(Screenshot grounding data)
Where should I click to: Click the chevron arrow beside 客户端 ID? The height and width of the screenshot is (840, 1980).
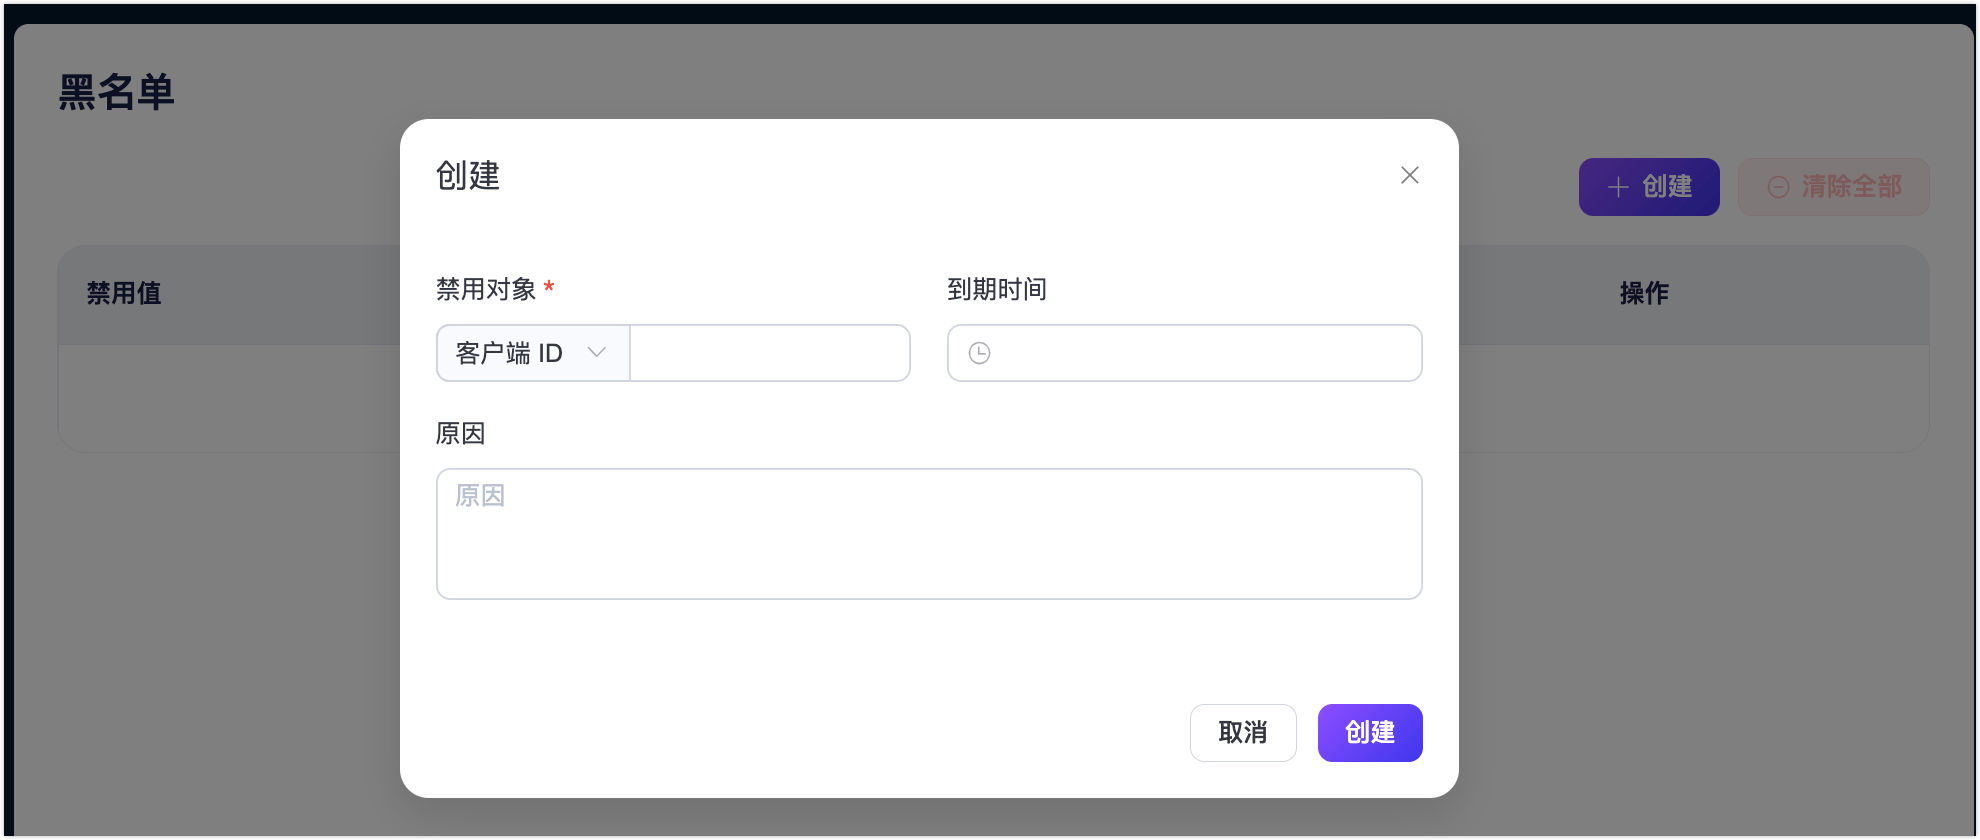point(597,352)
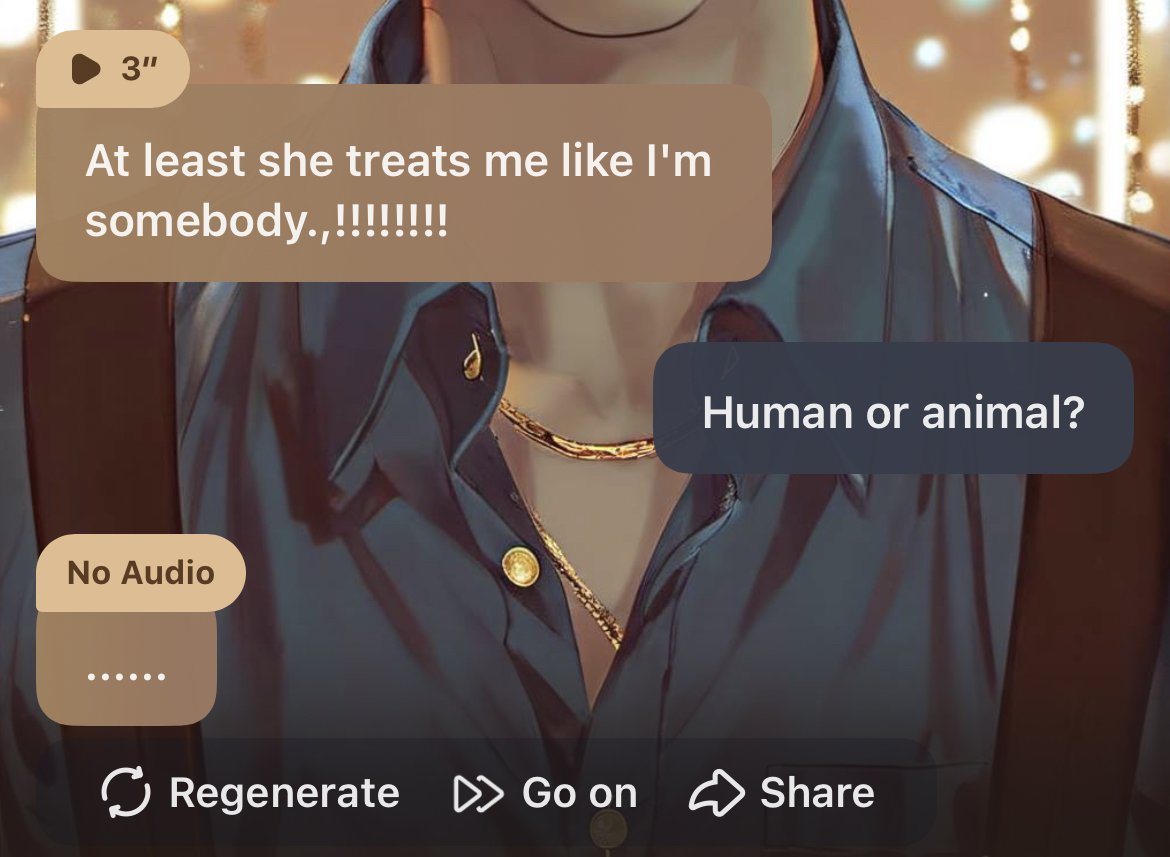Click the exclamation marks ending the first message
Screen dimensions: 1170x857
coord(392,219)
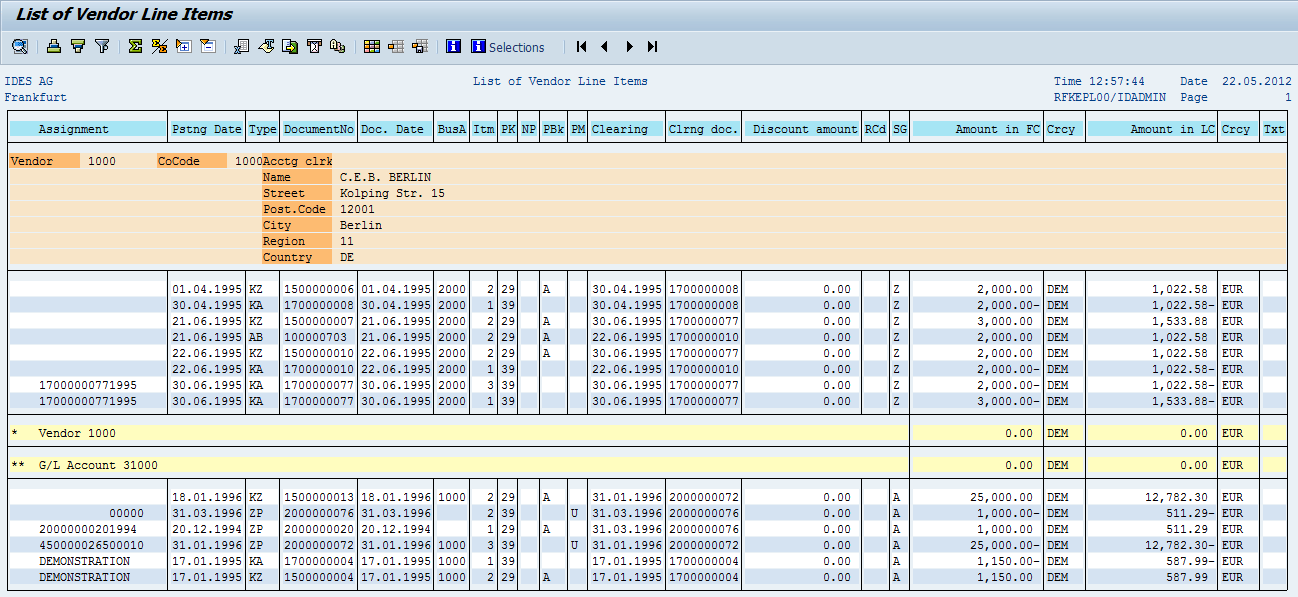Apply a filter with the Set Filter icon
Viewport: 1298px width, 597px height.
102,46
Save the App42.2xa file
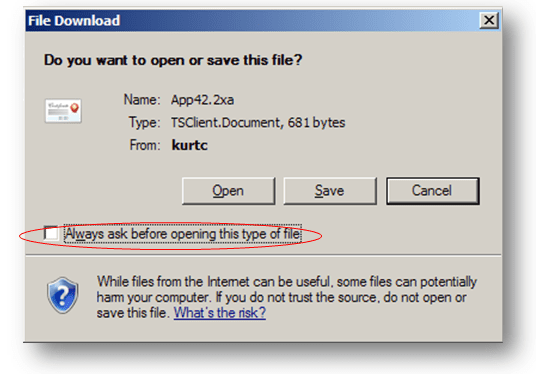This screenshot has width=536, height=374. pos(330,191)
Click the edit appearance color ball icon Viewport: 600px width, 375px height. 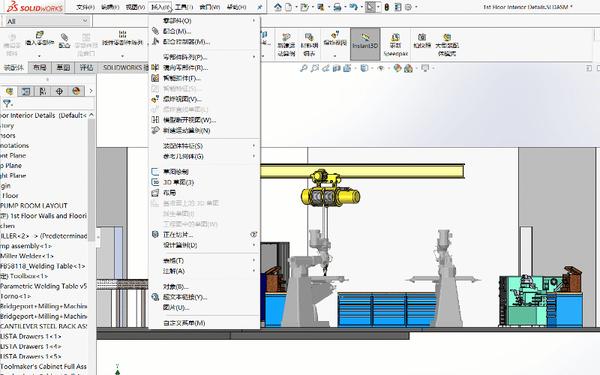[x=397, y=68]
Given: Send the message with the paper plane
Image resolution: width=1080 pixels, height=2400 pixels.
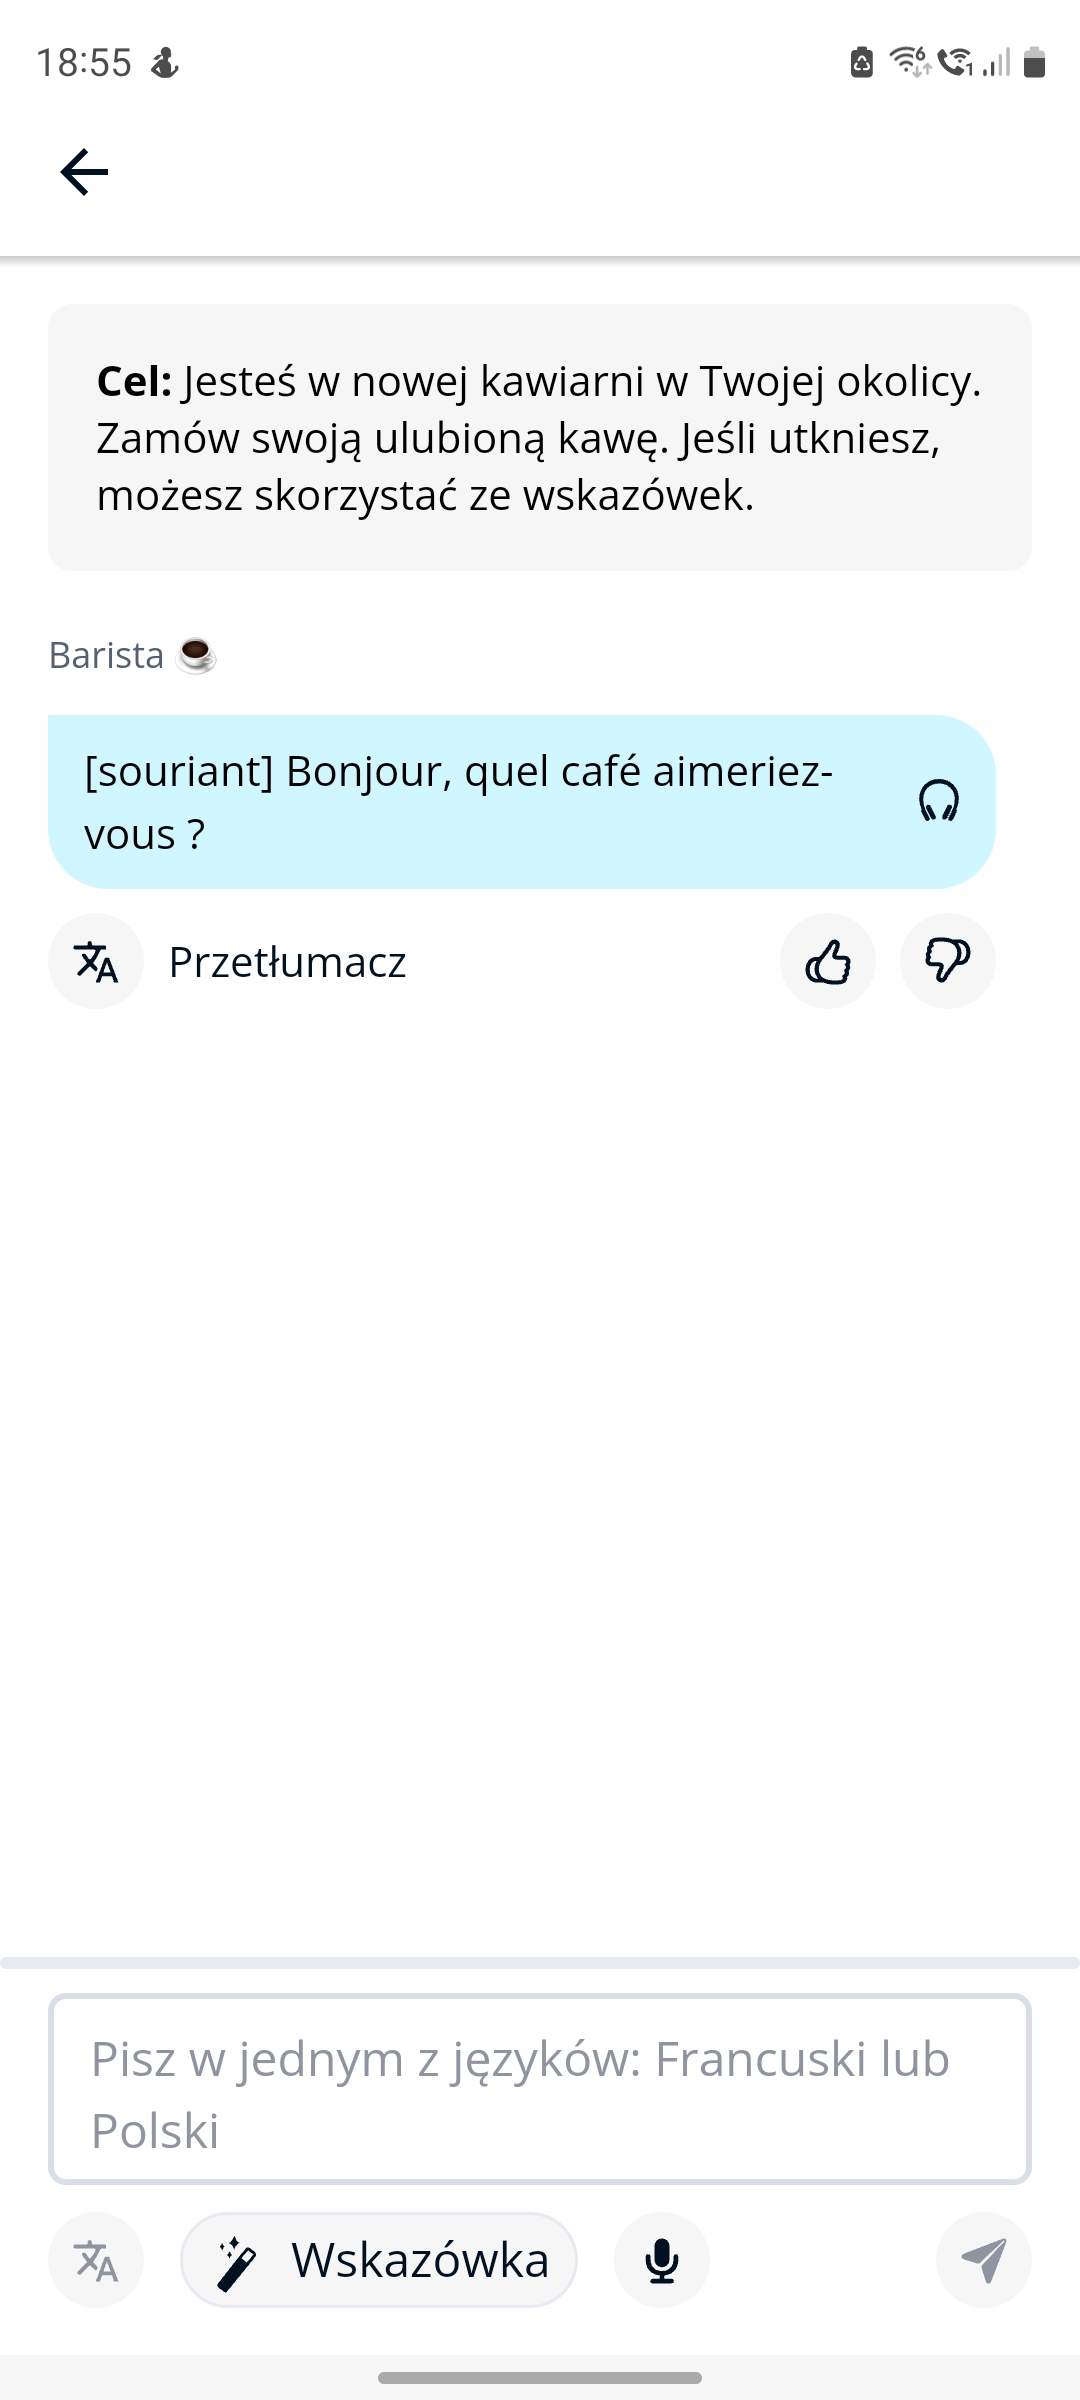Looking at the screenshot, I should 983,2260.

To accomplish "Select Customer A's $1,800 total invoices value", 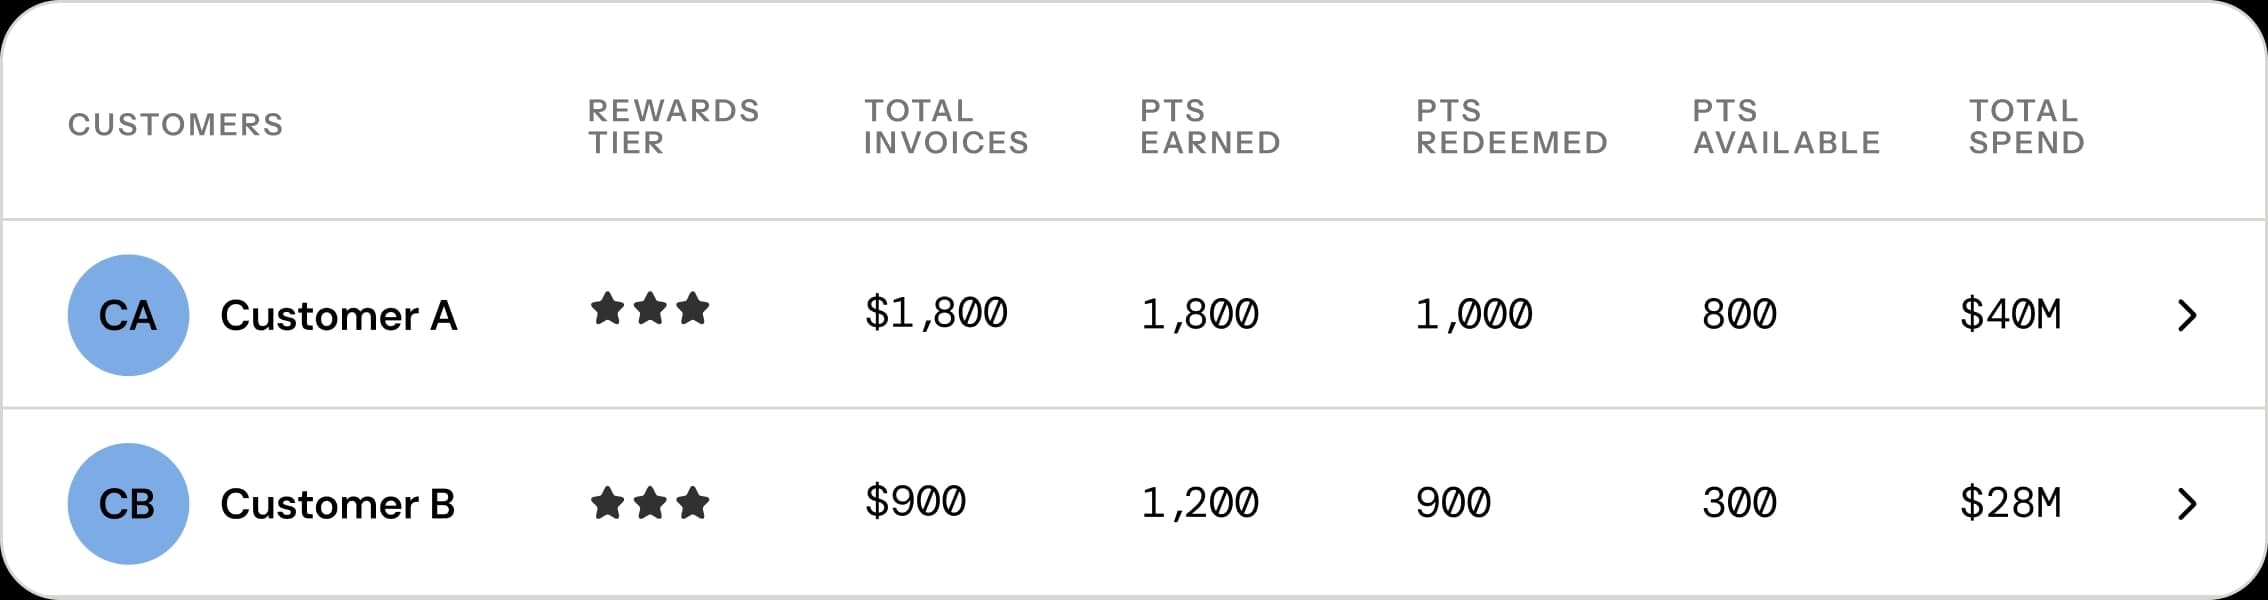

### WORK ORDER
Reproduce word for word the lines from the line with "Image resolution: width=1080" to the end of the entries above, both included, but leave the pictures out.

### TASK SOLUTION
Image resolution: width=1080 pixels, height=2400 pixels.
Looking at the screenshot, I should 983,2260.

To accomplish "Select Customer A's $1,800 total invoices value", 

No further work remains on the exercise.